*ABOUT THIS EXERCISE:* Please tally the lines of the records that contain "email" and send back only the total.

*DATA:*

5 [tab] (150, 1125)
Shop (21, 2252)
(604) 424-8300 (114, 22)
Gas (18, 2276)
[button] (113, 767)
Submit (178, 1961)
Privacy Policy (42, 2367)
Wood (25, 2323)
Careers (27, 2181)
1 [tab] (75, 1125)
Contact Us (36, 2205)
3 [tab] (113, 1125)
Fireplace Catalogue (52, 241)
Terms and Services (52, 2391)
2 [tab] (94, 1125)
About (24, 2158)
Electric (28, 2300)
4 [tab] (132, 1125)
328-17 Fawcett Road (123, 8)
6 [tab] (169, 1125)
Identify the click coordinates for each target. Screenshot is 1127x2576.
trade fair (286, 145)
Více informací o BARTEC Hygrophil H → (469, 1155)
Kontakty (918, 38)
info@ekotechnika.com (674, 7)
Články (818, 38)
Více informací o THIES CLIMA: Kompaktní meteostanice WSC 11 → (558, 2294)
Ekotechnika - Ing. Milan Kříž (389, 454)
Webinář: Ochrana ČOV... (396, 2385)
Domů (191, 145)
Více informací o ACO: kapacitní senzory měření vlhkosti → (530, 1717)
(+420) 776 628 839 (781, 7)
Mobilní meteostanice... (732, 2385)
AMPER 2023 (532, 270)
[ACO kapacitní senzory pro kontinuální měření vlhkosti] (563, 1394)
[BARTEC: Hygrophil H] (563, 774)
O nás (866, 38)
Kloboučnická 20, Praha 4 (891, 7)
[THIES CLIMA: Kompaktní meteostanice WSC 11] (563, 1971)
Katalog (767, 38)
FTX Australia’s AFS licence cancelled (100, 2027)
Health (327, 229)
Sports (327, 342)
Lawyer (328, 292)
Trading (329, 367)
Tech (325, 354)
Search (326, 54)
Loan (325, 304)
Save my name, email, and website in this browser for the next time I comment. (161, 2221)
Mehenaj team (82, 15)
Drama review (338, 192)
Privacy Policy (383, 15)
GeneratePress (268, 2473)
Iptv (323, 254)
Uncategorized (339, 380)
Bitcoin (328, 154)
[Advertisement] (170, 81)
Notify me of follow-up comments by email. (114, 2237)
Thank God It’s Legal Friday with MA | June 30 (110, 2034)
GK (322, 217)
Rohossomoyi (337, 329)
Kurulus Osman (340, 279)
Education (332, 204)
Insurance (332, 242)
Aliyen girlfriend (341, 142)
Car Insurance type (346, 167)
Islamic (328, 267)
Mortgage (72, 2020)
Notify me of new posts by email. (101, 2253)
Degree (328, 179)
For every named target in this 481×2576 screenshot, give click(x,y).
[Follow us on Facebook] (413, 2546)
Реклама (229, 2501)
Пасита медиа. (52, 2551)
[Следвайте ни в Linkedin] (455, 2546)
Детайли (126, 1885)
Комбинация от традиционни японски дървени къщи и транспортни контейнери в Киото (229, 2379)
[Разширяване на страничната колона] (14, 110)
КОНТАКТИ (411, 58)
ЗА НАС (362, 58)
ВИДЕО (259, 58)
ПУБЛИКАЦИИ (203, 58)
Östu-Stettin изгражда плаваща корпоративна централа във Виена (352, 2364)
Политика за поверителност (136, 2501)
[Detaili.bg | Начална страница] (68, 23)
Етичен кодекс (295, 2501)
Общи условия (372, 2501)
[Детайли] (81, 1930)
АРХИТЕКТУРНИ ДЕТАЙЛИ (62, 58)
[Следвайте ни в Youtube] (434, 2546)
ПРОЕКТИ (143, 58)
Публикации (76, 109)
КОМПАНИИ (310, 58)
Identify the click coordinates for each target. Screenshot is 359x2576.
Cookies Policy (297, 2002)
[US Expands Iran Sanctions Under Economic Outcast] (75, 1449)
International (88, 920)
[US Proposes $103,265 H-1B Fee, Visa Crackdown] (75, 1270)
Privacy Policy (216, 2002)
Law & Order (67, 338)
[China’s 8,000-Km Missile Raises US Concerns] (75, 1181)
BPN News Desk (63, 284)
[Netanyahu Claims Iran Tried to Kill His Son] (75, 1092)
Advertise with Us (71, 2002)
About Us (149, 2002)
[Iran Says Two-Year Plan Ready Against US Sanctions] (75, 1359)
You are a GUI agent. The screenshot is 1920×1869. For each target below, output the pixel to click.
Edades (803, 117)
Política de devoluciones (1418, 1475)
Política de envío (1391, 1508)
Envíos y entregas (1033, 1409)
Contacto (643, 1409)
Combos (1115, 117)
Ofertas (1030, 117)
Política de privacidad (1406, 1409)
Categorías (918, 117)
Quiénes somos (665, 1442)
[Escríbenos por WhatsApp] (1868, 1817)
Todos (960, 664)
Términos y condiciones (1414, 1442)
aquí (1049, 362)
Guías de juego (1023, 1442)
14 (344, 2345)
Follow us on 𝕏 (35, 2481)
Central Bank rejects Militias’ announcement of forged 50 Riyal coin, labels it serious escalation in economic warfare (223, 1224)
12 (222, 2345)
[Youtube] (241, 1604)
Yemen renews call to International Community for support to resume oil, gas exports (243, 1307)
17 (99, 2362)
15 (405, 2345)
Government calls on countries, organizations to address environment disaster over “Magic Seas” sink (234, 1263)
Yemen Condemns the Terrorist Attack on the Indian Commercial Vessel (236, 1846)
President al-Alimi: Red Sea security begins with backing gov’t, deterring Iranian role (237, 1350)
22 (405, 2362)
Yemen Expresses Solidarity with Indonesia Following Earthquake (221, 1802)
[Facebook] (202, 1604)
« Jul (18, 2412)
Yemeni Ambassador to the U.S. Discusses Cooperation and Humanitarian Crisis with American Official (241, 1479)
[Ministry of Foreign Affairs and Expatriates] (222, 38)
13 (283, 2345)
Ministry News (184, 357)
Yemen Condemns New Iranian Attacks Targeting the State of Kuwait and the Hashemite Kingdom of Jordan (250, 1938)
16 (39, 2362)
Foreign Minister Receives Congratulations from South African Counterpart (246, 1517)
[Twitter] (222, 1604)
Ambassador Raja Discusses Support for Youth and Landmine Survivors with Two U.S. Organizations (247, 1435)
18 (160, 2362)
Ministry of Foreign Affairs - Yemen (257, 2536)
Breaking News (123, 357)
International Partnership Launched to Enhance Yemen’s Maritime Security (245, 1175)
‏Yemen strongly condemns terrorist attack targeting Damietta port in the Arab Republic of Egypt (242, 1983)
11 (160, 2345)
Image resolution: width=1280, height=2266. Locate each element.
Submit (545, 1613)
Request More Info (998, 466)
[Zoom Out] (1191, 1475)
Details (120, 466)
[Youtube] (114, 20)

*YOUR RESPONSE:* 3